И даже, казалось бы, обыкновенно ходульная фигура еврея-ростовщика, служившая в русской литературе мишенью для самой едкой и беспощадной сатиры, под пером Никитина обретает известную многомерность. Речь идёт о такой, по его словам, «оригинальной личности», как директор Тюремного комитета Пинхус Хаймович Розенберг (1810-1881). (Не о нём ли говорит Аркадий Аверченко в своём рассказе «Пинхус Розенберг»?) И опять-таки сближение их происходит никак не на национальной почве, но исключительно «по комитетским делам». Розенберг, оказывается, обладал инстинктивным чувством справедливости, а потому «спорные речи» Никитина, рвение, с которым тот на заседаниях Комитета отстаивал права сирых и убогих, как добивался правды, даже если на пути к ней стояли самые сильные, чиновные супостаты, вызвали его симпатию и уважение. Никитин продолжает: «Протянулись годы, в течение которых я изучал его из любопытства и вызывал его на откровенность». А путь к почестям и богатству этого нувориша был весьма тернист: «Смолоду прослужив 25 лет солдатом мастеровой команды и закройщиком Преображенского полка в качестве портного, обшивал офицеров. Выйдя в отставку, умом и ловкостью открыл и быстро расширил свою мастерскую до значительных размеров и одновременно ссужал заказчиков деньгами под проценты, а когда разжился – продал мастерскую, приписался в купцы и в члены благотворительных организаций, по ним за пожертвования пробрался в почётные граждане, поселился в бельэтаже на Невском [в доме № 4], обставил шикарно квартиру, женился на молоденькой красавице-еврейке и ежедневно катался с ней по Невскому в щёгольском экипаже. Она обращала на себя особое внимание светских франтов, но ревнивый муж ни на шаг одну её от себя не отпускал, а потому франты поневоле знакомились с ним посредством займов у него денег. Мало-помалу он сделался светским ростовщиком и узнал всю высшую аристократию, посредством наживы от неё. Короче, его знало всё столичное общество».

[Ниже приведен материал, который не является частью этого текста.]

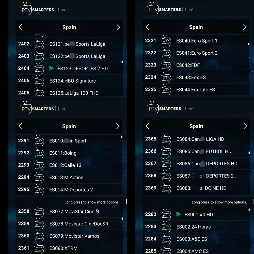Click the channel logo next to ES040:Euro Sport 1
Image resolution: width=254 pixels, height=254 pixels.
coord(166,41)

Однако при всём его корыстолюбии, Розенберг «в Комитете считался в числе полезнейших членов: за право называться Директором и сидеть между известными лицами он щедро платился». Его благотворительность не знала границ. Задумали, например, устроить в пересыльной тюрьме водопровод. Архитекторы составили смету на 2500 рублей. В заседании начались прения о размере стоимости. Он прислушался и спокойно сказал, что даёт всю сумму, лишь бы спорить перестали. Понадобились для Николаевского детского приюта железные кровати и новые матрацы, и Розенберг незамедлительно прислал тех и других по 25 штук. Содержал он и специальную кухмистерскую, доставлявшую кошерную пищу арестантам-евреям.
При этом Пинхус был религиозен и, пригласив однажды в гости Никитина, похвалялся сделанным на заказ серебряным макетом иерусалимской синагоги величиной с полкомнаты. Он был преисполнен собственной значимости и, казалось, по-детски счастлив.

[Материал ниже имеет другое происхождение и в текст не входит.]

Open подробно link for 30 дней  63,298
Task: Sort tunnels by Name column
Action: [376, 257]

– Кто в Петербурге первый человек? – лукаво вопрошал он Никитина.
– Государь, – ответил тот.
– Нет, а кроме царской фамилии? – не унимался ростовщик.
– Не знаю.
– Так я вам скажу: я, да, я.
– Почему вы?
– Потому что вся аристократия мне должна, и векселями её наполнен вот этот железный шкаф; она меня любит за то, что я её выручаю, и уважает за то, что я ей услуживаю, а некоторых и обогащаю.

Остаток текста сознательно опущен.